> [Your tasks]
(1) Sum up the article below about Shane White in two sentences.
(2) Using the article below about Shane White, say whether each statement agrees with it, answering yes or no and quoting the words that decide it: (a) White was 19 when he killed a man. (b) White has never tried P. (c) White was expelled from school at 16.

Shane White is an unlikely person to be standing up with the police
and delivering a message against P.

After all, he spent nearly 10 years in Auckland Prison at Paremoremo
for murder and for a long time thought anyone in a blue uniform was
the enemy.

Not everyone approves of the Tainui 37-year-old's involvement in Te
Pakanga o Te Ngangara (the Meth War), an effort by police and Maori to
raise awareness of P's dangers.

"There's a few Pakeha cops who don't like the idea that this bloody
criminal's up there championing some sort of cause with them," said Mr
White, who was 19 when he killed a man he claimed had raped his sister.

The tough-talking West Aucklander has been travelling the country for
three months with police iwi liaison officers from Waitakere and North
Shore and representatives of Hoani Waititi Marae in Glen Eden.

When not on the road, Mr White teaches at Hoani Waititi and is
studying for a degree in Maori studies at Auckland University of Technology.

A striking figure with long black hair and a warrior's frame, Mr White
takes a deep breath before addressing the 100 or so people gathered at
a session for university students.

He tells how two of his friends have killed themselves after getting
hooked on P. One man hanged himself, the other stabbed himself 38
times. Mr White, who admits to having tried P, has no answers. All he
knows is that the drug is everywhere.

The tangi for one of the men was held in a town he said had "one
marae, three houses, no shop, but you could still buy P".

Later he said he was something of a reluctant messenger. Looking worn
and vulnerable in a woollen hat that shrouds his hair, he said he
agreed to join Te Pakanga only because of the damage P was doing to
those closest to him.

Hoani Waititi, where Mr White works with teenagers who have been
kicked out of school, has adopted a strategy of keeping young idle
hands busy to stop them using P.

"We just try to fill up their day, get in their day as much as you
can, so at least you know when you're there, they're not [using it],"
he said.

Whether the strategy will work he doesn't know. But Mr White said
success tended to be measured in small doses at the marae.

"We have so many people that are walking tightropes, close to falling
into jail. There's people here that are right on the edge, that are
trying their hardest to have a lifestyle change."

Mr White, married with a 3-year-old daughter, proves it's possible to
change. He grew up in a family of nine. As a child, he remembers
piling into his parents' old Humber 80 to go and steal apples from an
orchard for dinner.

At 14, he was expelled from school. Bored by work as a painter, he was
soon doing time for car theft.

By the time he shot the alleged rapist in the chest, prison had become
a way of life. "I got to the stage where I accepted doing six months
of the year in jail," he said. "I knew everybody there." Mr White was
sombre when talking about the murder.

"I regret it. I wish I didn't shoot him," a pause, "in the heart. Now
I wish I shot him in the knees. I think, well, you know, it might have
even been worse."

> [Data shown]
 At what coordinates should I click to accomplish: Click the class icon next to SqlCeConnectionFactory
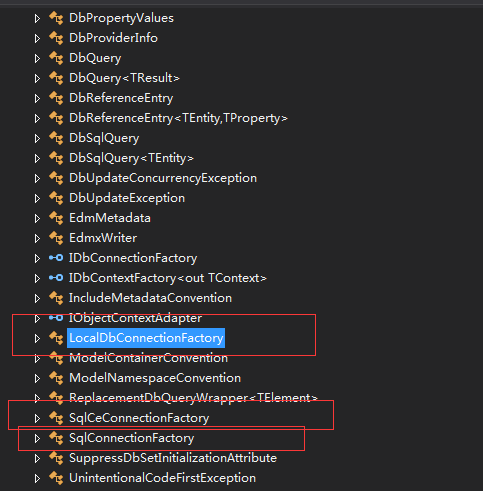point(56,418)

> [Answers to the exercise]
(1) Shane White, a 37-year-old who spent nearly 10 years in Auckland Prison for murder, has been traveling the country for three months with police iwi liaison officers and Hoani Waititi Marae representatives as part of Te Pakanga o Te Ngangara, an effort to raise awareness of P's dangers. He said he joined only because of the damage P was doing to those closest to him, and he teaches at Hoani Waititi, where teenagers kicked out of school are kept busy to stop them using P.

(2)
(a) Yes: "who was 19 when he killed a man he claimed had raped his sister"
(b) No: "Mr White, who admits to having tried P"
(c) No: "At 14, he was expelled from school."